Vivre dans une yourte au Québec

03 juin 2021

Gabrielle et Mathieu vivent une grande partie du temps dans une yourte au milieu des bois. Construite avec une toile étanche blanche, contrairement au feutre en Mongolie. Le climat humide de la région impose cette nécessité. L’intérieur est à la fois douillet, à la fois épuré. C’est un petit nid, un lieu de douceur, de simplicité, d’espace libre et de détente. Une baie vitrée s’ouvre sur la forêt. Les oiseaux viennent se nourrir des graines que Gabrielle et Mathieu ont déposées dans mangeoires et abris. Les écureuils en profitent aussi. Nayla et Fibie sont ravies de les observer. Elles se sentent des invitées parmi les habitants de la forêt. La nuit, les chouettes et les hiboux Grand-Duc hululent. Ils communiquent dans la pénombre illuminée par la pleine lune. Le sommet de la yourte est composé d’une bulle en verre et parfois les étoiles s’y dessinent. Un petit poêle permet de chauffer l’intérieur. Il apporte cette douce chaleur, et sa lumière flamboyante.
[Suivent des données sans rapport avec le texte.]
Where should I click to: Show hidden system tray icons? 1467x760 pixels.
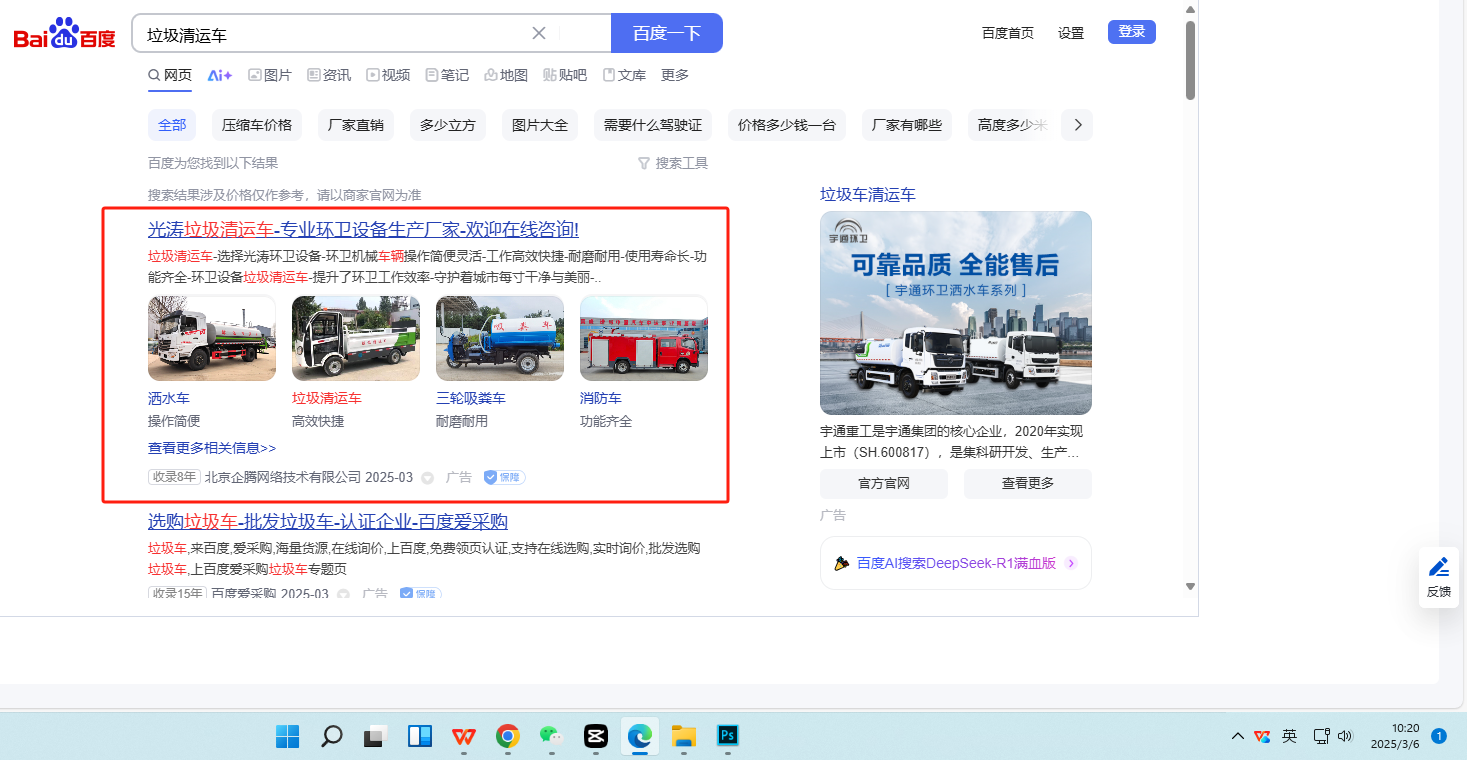click(1238, 737)
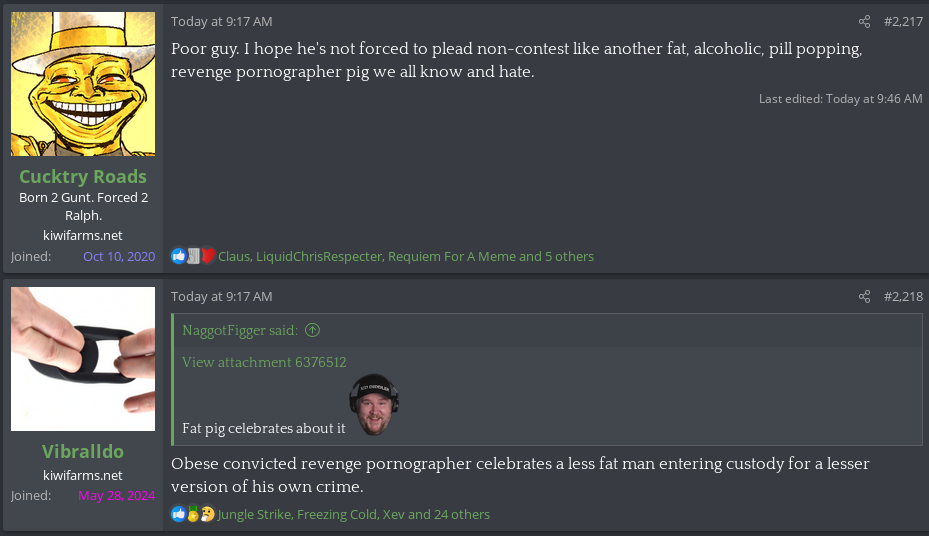Screen dimensions: 929x536
Task: Click Jungle Strike in reactions list
Action: pos(253,514)
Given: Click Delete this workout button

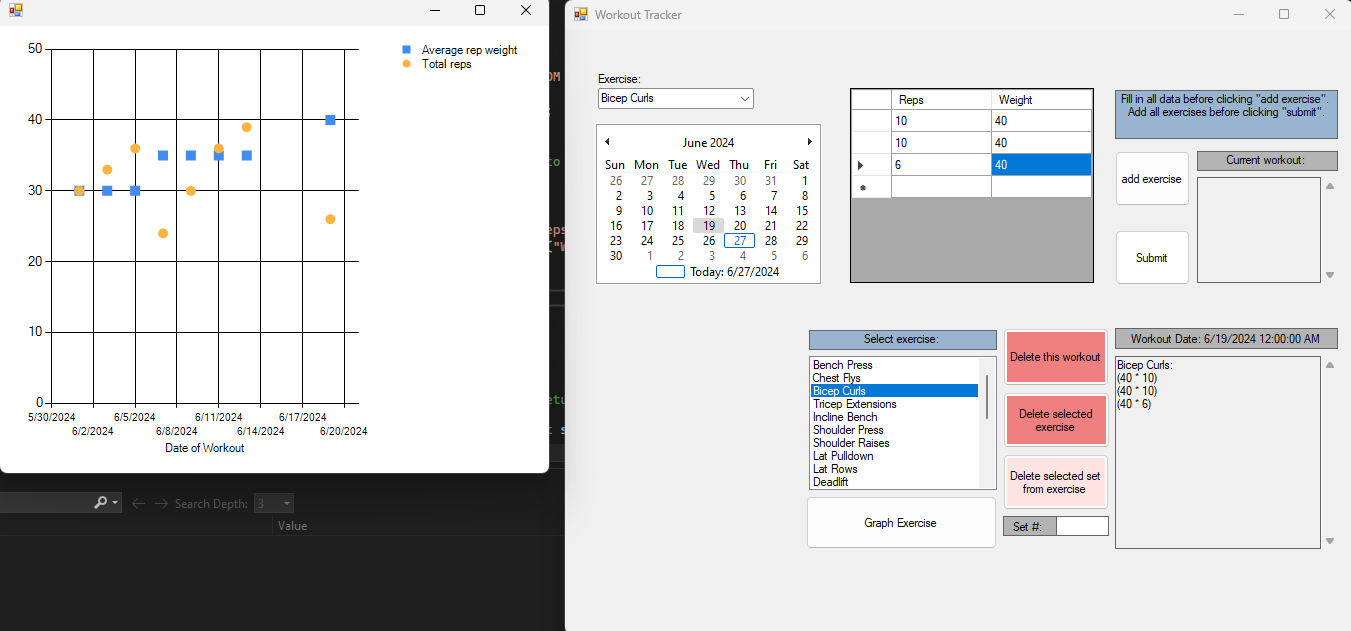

La yourte vue du ciel à la tombée de la nuit

Gabrielle et Mathieu nous invitent à y passer la nuit alors qu’ils sont absents. Les filles sont ravies. Elles entrent dans cette maison comme dans un lieu sacré. Le son pénètre à travers la toile et nous nous sentons dans un sanctuaire au coeur de la forêt. La forêt, Nayla et Fibie l’ont explorée toute la journée. Elles ont découvert un gigantesque cerisier sauvage. Son tronc était creux. Elles se sont ainsi installées dans l’arbre pour y jouer. Elles ont reconnu la maison des lutins dans une souche à la forme inspirante, artistique et élégante. Elles ont trouvé une source d’eau qui s’écoule sous les racines d’un érable. Pour Nayla et Fibie, les fées de l’eau y ont élu domicile et elles leur apportent de petits cadeaux.

Un intérieur chaleureux et douillet
 

Nous rencontrons aussi un porc-épic. Nous sommes émerveillés par cet animal, sa manière de se mouvoir et de grimper aux arbres, la grandeur de ses piquants. Cet animal nocturne survit aux rigueurs de l’hiver en mangeant principalement des écorces. Nayla et Fibie continuent de l’observer alors qu’il est figé en hauteur sur un arbre. Par moment, il bouge et nous regarde, pourtant ces épines sont encore dressées. Il a certainement peur et se protège.

Fibie à l’intérieur d’un tronc de cerisier sauvage.

Le retour dans la forêt nous inspire. Tous ces mois, face à l’immensité gelée du lac Saint-Jean, sans protection dans la puissance des intempéries et les tourments du vent, nous retrouvons la forêt comme un havre de paix et de vie. Les arbres nous apportent de la douceur. Lentement, la vie renaît de l’hiver avec les quelques rayons du soleil et les températures un peu plus clémentes. Nous sommes portés par toute cette magie qui se déploie autour de nous.